Questo potrebbe anche permettere al cacciatore/gestore di meglio affrontare quello che in un certo senso può essere visto come il rovescio della medaglia, costituito dall’esplosione demografica delle popolazioni di ungulati. Sempre più forti infatti si alzano le lamentele da parte del mondo agricolo per l’impatto che le popolazioni di caprioli, daini, cervi e cinghiali sulle colture, in specie quelle di pregio.
È essenziale in questo campo trovare un punto di equilibrio fra le necessità di tutti - selvatici compresi - e moltissimo può essere fatto dai cacciatori, purché gli siano dati gli strumenti per farlo. Nel caso del cinghiale ad esempio è tempo che ci si renda conto che poco potrà essere fatto se non sarà consentito di intervenire in modo efficace all’interno di parchi e aree protette, che costituiscono un serbatoio praticamente inesauribile di selvatici.

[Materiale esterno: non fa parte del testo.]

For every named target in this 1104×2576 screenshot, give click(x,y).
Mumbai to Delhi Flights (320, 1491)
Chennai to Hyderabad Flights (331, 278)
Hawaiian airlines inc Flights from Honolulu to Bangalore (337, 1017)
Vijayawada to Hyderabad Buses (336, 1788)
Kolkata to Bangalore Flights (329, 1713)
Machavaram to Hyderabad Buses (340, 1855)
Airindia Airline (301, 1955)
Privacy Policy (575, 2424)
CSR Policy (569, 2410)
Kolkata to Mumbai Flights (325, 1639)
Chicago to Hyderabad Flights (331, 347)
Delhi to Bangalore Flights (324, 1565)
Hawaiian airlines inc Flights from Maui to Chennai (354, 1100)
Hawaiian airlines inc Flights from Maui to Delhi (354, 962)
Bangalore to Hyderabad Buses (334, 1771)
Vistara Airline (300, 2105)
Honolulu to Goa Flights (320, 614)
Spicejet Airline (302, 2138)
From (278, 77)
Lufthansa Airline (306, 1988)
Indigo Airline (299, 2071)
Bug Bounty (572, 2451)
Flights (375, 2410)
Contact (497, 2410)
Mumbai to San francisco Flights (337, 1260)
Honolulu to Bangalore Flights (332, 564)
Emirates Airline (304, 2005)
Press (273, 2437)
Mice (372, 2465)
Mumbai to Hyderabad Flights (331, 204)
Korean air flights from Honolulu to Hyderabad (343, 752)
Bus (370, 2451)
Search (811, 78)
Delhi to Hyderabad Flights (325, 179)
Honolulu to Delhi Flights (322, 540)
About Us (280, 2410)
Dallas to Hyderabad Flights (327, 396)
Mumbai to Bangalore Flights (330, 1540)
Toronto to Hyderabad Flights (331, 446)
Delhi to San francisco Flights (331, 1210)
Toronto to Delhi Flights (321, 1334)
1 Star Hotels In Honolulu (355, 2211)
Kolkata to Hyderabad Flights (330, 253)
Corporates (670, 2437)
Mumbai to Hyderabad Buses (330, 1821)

In alcune realtà – ancora troppo poche – si è cominciato a farlo, ma la consueta isteria ideologica della parte peggiore del mondo ambientalista rende difficile, quando non blocca del tutto questo processo, naturale e scontato nel resto del mondo. Non è certo imponendo alle squadre di cinghiale di pagare - salati - i danni che si può pensare di risolvere i problemi. Per noi, per gli agricoltori e anche per la fauna.